Per la composizione della sua fitta corrispondenza (Arch. segreto Vaticano, Arm. XLV, vol. 36), edita da E. Carusi, sembra che il G. si sia ispirato ai modelli epistolari offerti dai Commentarii di Pio II. Quest'ultimo rappresenta la fonte da cui il G. attinse per le vicende degli anni anteriori a quelli da lui considerati.
Seppur invitato a Roma da Pio III e Giulio II, nella parte finale della sua vita il G. preferì trattenersi a Volterra, dove continuò la sua corrispondenza. In una lettera indirizzata a Marsilio Ficino, probabilmente del settembre 1496, il G. lo informa di avere ricevuto il suo scritto De Sole et lumine; non è noto se compito del G. fosse quello di rivederne il testo, ma la cosa appare verosimile. In questi anni il G. tornava solo occasionalmente a Roma, dove sembra che ancora godesse di ottima fama. In una missiva del 1510 indirizzata a F. Soderini, racconta di una cena cui partecipò, ospite del cardinale Alessandro Farnese, poi Paolo III, nella sua villa lungo la via Aurelia. Solo nel 1512 arrivò per il G. la desiderata dignità episcopale, quando Giulio II lo nominò vescovo di Segni. L'anno seguente Leone X lo trasferì alla ben più importante sede vescovile di Aquino, ricoprendolo di altri speciali favori. Come vescovo d'Aquino il G. partecipò all'ottava e nona sessione del concilio Lateranense, tenute rispettivamente il 17 dic. 1513 e il 5 maggio 1514.

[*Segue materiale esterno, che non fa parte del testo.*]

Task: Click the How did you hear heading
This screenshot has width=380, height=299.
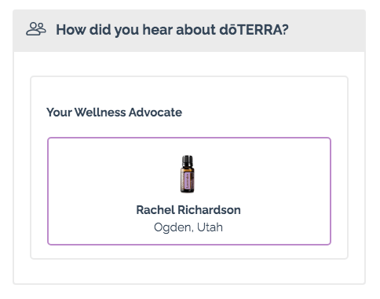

Nel settembre del 1516 il G. terminava a Roma la sua lunga vita. I funerali ebbero luogo nella cattedrale di Volterra e furono organizzati dai nipoti Michele e Niccolò.
Edizioni: Il Diario romano di J. Gherardi da Volterra dal VII settembre MCCCCLXXIX al XII agosto MCCCCLXXXIV, a cura di E. Carusi, in Rer. Ital. Script., 2a ed., XXIII, 1904; Dispacci e lettere di G. Gherardi nunzio pontificio a Firenze e Milano…, a cura di E. Carusi, Roma 1909.
Fonti e Bibl.: Volterra, Bibl. Guarnacci, ms. 106 (Fragmenta epistolarum ab Jacopo Gherardio Volaterrano tam suo quam aliorum nomine conscriptarum quibus accedunt nonnula carmina…); Archivio Maffei, Genealogie di famiglie volterrane, s.d., p. 112; Bibl. apost. Vaticana, Vat. lat. 3912; B. Falconcini, Elogio di mons. J. G. detto il Volterrano, in Raccolta d'elogi di uomini illustri toscani, II, Lucca 1770, pp. 83-95; G.B. Picotti, L'infanzia di Leone X, Milano 1927, ad indicem; C. De Frede, G., J., in Enc. cattolica, VII, Città del Vaticano 1951, col. 296; L. Pescetti, Le prime nozze di Lucrezia Borgia in una lettera inedita di J. G. a Mario Maffei, in Rassegna volterrana, XXI-XXIII (1955), pp. 1-6; P. Paschini, Tre illustri prelati del Rinascimento…, Roma 1957, pp. 47-52; R. Galli, J. G. umanista (quasi) sconosciuto, in Volterra, II (1963), 3, pp. 3 s.; Id., J. G. detto J. Volterrano, ibid., VII (1968), 6, pp. 6-8; T. Siciliano, J. G. da Volterra. Messo papale a Napoli e vescovo di Aquino, ibid., VII (1968), 10, pp. 10 s.; F.R. Hausmann, Armarius 39, tomus 10 des Archivio segreto Vaticano, in Quellen und Forschungen aus italienischen Archiven und Bibliotheken, L (1971), p. 138; C. Falconi, Leone X. Giovanni de' Medici, Milano 1987, pp. 108 s., 124 s.; A. Marrucci, G., J., in I personaggi e gli scritti. Diz. biogr. e bibliografico di Volterra, Volterra 1997, pp. 1013 s.